Umeå University, Sweden

Copies of Filip Stanislavov’s Abagar (Rome, 1651)

  • Summary/Abstract

    The article discusses the currently available information on the extant copies of Filip Stanislavov’s Abagar, printed in Rome by the Propaganda Fide in 1651. Starting from Božidar Rajkov’s 1979 edition, which lists fifteen known copies and their presumed location, the article offers information on several copies that are not reported by Rajkov. These include copies in London, Paris, and Uppsala, the latter in the form of a scroll. In addition, the current location of most of the earlier known copies has been verified, and new information on a number of copies is presented: for example, the copy formerly located in Brussels is currently preserved at the Bibliothèque Diderot in Lyon, whereas the two German copies seem to have been lost.

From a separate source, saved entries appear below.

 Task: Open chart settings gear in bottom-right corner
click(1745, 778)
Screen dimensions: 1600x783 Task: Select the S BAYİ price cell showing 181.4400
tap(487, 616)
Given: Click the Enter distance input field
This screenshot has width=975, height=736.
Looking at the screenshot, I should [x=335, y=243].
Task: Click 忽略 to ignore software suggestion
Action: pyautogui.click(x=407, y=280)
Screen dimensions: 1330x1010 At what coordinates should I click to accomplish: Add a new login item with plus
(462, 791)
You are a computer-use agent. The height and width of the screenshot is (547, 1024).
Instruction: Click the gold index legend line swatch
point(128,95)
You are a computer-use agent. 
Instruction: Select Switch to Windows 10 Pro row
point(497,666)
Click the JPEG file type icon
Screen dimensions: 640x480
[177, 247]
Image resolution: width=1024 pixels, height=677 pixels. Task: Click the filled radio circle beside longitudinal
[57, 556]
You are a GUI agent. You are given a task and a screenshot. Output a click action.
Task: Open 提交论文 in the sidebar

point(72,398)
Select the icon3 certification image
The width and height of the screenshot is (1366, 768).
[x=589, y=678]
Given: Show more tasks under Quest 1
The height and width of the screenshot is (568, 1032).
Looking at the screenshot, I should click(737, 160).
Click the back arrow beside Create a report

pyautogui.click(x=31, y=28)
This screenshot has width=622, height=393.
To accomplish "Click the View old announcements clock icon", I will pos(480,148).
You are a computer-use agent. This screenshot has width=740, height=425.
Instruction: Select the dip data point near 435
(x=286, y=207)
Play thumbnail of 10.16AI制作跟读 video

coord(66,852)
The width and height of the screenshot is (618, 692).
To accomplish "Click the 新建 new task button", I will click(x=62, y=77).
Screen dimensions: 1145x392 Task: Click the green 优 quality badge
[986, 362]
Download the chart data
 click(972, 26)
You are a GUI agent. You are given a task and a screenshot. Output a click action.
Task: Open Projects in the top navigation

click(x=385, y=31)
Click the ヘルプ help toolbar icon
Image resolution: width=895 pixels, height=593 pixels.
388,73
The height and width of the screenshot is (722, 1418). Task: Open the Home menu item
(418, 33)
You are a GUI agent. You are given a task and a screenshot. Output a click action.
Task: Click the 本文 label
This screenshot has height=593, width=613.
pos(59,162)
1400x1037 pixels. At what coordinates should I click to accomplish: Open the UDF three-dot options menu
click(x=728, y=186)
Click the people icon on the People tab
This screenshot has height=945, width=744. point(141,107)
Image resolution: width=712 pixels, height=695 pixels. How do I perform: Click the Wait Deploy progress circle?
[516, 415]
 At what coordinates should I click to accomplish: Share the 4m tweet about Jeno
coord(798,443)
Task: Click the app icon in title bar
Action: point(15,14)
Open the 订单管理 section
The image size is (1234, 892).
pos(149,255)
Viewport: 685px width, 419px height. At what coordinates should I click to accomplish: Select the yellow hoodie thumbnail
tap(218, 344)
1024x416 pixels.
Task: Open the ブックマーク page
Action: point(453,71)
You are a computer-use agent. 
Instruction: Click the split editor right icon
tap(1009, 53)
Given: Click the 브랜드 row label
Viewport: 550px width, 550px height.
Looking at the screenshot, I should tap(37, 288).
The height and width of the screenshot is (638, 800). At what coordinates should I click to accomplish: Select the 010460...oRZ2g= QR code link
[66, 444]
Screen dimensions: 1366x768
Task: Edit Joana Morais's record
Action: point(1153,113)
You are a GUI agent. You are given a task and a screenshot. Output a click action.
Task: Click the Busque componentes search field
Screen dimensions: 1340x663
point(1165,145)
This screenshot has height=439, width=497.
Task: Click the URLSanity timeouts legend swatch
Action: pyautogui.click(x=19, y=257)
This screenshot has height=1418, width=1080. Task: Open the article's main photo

Types of Books and Types of Records: A Short Presentation of the CGS Database of Cyrillic and Glagolitic Books and Manuscripts in Sweden

  • Summary/Abstract

    The article presents some of the results of the project Digitalised Descriptions of Slavic Cyrillic Manuscripts and Early Printed Books in Swedish Libraries and Archives (2010–2013), focussing on the online database Cyrillic and Glagolitic Books and Manuscripts in Sweden (CGS), which contains descriptions of more than 600 items (manuscripts, manuscript fragments, and printed books) located in over twenty different repositories in sixteen Swedish cities. Mainly, the article discusses the description structure of the c. 400 printed books, belonging to some 300 different editions. Most of the books are printed or written in the Cyrillic script, but there are also several Glagolitic printed books. The collections also include a few biscriptal editions, as well as a number of “non-Slavic” books with certain sections printed in the Cyrillic or Glagolitic script: Leonhard Thurneysser’s Melitsah (1583), Adam Bohorič’s Arcticæ horulæ succisivæ (1584), the book presented to the Swedish king Gustav III at his visit to Rome in 1784, etc. The majority of the described books are printed in Moscow, Kiev and other Slavic cultural centers, but the database also includes books printed in areas not dominated by Cyrillic or Glagolitic printing such as, for example, Stockholm (the Lutheran Catechisms in Church Slavonic [1628] and Finnish [1644]), Rome (Filip Stanislavov’s Abagar [1651]), and Tübingen (the first Glagolitic Croatian translations of the New Testament [1562–63]). A particularly important feature of the CGS database is the possibility to provide its records with links to other online catalogues and projects: the National Union Catalogue of Sweden LIBRIS, the Worldcat catalogue, the ProBok and Repertorium projects—in addition, the database includes a substantial number of links to online available digital surrogates of the described books. Thus, the CGS database will, it is hoped, serve as a continuously growing hub for information on the collections of early Cyrillic and Glagolitic manuscripts and printed books in Sweden.